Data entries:

—————

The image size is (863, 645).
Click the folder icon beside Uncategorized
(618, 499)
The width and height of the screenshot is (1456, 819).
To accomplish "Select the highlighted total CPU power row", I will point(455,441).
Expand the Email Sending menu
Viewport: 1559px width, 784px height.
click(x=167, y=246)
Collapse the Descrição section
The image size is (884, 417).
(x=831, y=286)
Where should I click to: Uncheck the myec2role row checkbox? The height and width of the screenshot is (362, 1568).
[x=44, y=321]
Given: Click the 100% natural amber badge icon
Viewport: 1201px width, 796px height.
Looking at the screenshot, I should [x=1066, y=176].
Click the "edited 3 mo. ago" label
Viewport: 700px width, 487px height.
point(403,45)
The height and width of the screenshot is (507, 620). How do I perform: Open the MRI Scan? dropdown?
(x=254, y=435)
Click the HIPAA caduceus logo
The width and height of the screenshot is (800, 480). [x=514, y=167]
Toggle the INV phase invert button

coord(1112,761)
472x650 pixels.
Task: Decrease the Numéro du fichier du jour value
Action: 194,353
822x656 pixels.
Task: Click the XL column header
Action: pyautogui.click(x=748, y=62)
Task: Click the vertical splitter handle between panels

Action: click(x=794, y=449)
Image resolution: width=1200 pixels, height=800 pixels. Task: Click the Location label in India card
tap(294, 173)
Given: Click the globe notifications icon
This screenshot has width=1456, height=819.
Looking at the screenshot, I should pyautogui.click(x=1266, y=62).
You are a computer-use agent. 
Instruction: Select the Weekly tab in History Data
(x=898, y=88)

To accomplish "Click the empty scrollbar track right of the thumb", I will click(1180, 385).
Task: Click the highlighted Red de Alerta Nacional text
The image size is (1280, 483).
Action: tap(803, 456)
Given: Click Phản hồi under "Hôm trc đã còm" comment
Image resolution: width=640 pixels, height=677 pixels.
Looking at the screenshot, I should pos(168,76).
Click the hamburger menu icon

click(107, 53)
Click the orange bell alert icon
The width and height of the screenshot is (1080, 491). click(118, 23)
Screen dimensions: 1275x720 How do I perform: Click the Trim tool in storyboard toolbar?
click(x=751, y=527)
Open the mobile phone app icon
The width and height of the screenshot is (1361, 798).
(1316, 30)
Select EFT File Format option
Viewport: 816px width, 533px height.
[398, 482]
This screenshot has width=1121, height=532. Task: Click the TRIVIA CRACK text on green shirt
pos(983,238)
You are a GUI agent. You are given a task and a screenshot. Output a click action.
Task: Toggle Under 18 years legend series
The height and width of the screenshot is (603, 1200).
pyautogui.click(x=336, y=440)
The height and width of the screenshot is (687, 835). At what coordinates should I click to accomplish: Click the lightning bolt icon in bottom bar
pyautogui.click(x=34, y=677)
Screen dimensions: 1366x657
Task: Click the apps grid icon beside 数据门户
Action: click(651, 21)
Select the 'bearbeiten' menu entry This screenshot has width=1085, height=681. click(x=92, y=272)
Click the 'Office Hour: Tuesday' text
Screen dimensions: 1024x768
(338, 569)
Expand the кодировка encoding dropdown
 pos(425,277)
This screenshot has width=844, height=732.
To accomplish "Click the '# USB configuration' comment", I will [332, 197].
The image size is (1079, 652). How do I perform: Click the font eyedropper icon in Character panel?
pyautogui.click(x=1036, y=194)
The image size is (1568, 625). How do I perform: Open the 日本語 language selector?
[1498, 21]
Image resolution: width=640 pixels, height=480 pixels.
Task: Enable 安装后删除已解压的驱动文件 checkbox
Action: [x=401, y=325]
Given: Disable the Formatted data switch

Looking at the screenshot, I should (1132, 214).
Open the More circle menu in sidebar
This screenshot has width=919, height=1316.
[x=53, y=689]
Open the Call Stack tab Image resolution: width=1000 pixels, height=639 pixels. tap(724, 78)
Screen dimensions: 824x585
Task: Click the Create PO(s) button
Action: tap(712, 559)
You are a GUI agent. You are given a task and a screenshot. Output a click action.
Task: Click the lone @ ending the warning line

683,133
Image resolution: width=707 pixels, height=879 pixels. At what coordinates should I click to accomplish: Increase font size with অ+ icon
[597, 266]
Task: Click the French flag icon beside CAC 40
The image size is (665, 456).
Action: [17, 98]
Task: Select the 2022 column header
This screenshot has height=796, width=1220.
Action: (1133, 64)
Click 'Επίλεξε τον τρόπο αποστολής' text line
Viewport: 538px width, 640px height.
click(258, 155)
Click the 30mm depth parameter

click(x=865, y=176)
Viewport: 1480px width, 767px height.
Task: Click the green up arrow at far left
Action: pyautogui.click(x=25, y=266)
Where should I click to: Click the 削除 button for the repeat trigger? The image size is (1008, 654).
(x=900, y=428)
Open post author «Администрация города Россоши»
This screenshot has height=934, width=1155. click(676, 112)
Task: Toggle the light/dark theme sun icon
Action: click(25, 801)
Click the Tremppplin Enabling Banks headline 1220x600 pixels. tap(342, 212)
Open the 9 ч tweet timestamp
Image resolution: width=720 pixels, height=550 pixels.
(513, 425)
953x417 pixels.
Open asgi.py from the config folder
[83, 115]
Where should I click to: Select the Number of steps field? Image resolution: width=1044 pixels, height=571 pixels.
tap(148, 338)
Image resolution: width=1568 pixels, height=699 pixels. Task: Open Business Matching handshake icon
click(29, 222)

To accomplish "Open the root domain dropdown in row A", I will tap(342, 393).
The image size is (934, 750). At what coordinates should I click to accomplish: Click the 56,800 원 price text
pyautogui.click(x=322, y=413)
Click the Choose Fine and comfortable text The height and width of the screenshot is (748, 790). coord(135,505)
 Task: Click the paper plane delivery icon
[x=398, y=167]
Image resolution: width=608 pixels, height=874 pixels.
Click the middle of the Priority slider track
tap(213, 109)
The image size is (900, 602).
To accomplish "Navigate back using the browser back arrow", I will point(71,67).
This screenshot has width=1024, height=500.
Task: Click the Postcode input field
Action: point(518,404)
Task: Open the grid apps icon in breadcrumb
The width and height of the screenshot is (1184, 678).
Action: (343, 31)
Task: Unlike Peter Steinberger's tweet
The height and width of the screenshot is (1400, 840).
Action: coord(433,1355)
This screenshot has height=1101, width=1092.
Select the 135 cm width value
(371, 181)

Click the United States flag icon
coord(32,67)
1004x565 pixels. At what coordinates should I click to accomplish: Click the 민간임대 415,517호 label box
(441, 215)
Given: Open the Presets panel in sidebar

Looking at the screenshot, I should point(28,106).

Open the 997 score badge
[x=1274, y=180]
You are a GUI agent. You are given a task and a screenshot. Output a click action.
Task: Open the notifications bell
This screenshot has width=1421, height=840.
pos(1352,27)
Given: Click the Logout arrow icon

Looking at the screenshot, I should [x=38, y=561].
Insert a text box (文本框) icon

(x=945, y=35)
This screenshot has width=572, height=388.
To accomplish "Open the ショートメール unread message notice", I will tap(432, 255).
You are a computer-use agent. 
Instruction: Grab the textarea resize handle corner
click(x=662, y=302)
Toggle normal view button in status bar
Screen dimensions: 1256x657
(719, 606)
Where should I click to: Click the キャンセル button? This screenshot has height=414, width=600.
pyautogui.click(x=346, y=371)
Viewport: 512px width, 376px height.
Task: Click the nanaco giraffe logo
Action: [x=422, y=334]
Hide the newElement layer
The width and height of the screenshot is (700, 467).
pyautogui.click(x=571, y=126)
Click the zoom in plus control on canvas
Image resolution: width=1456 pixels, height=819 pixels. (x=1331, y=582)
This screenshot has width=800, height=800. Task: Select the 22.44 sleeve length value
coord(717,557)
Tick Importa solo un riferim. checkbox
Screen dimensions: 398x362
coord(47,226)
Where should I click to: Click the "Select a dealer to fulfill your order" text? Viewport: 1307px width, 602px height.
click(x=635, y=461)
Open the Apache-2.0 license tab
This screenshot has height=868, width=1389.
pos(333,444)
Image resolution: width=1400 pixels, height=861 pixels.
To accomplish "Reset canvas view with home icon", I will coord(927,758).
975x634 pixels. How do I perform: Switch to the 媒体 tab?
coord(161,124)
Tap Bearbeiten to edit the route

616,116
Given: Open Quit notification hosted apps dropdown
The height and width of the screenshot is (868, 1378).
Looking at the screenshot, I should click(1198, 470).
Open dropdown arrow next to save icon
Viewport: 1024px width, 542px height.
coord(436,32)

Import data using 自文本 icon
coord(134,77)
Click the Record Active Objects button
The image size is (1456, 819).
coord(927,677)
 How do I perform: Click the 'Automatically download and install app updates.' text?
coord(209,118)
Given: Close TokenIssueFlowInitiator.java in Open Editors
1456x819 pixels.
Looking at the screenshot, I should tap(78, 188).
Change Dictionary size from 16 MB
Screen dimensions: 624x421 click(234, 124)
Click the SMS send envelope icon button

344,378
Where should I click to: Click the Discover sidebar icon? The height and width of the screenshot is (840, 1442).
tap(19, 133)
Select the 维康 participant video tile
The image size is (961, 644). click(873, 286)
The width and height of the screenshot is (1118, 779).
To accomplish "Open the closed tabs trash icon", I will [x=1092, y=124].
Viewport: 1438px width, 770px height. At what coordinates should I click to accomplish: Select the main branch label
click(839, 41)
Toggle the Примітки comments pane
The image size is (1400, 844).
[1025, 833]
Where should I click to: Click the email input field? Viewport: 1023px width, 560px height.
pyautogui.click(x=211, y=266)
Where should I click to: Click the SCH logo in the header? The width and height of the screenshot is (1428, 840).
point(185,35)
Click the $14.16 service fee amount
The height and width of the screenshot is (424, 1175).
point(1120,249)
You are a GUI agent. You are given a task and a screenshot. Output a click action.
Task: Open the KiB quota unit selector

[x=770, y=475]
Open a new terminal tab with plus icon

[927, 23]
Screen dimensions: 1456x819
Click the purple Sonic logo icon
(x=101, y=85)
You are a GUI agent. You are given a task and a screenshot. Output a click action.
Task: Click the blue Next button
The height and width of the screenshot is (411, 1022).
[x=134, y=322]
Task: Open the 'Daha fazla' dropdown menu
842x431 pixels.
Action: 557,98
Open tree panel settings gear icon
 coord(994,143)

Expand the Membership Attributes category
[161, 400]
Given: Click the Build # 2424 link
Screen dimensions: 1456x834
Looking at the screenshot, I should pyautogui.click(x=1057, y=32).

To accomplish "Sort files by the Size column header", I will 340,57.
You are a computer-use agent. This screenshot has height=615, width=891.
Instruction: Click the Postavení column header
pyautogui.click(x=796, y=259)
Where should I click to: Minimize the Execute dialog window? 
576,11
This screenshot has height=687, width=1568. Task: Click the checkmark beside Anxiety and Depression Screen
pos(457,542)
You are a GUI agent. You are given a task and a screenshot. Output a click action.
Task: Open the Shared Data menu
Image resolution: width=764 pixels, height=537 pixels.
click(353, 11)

—————

■ Work to do ■
Turn the lines from the one containing "Click the 'Office Hour: Tuesday' text" to the one containing "pyautogui.click(x=1036, y=194)" into a numbered list, leaving out blank lines.

■ Response below ■
1. Click the 'Office Hour: Tuesday' text
2. Screen dimensions: 1024x768
3. (338, 569)
4. Expand the кодировка encoding dropdown
5.  pos(425,277)
6. This screenshot has width=844, height=732.
7. To accomplish "Click the '# USB configuration' comment", I will [332, 197].
8. The image size is (1079, 652). How do I perform: Click the font eyedropper icon in Character panel?
9. pyautogui.click(x=1036, y=194)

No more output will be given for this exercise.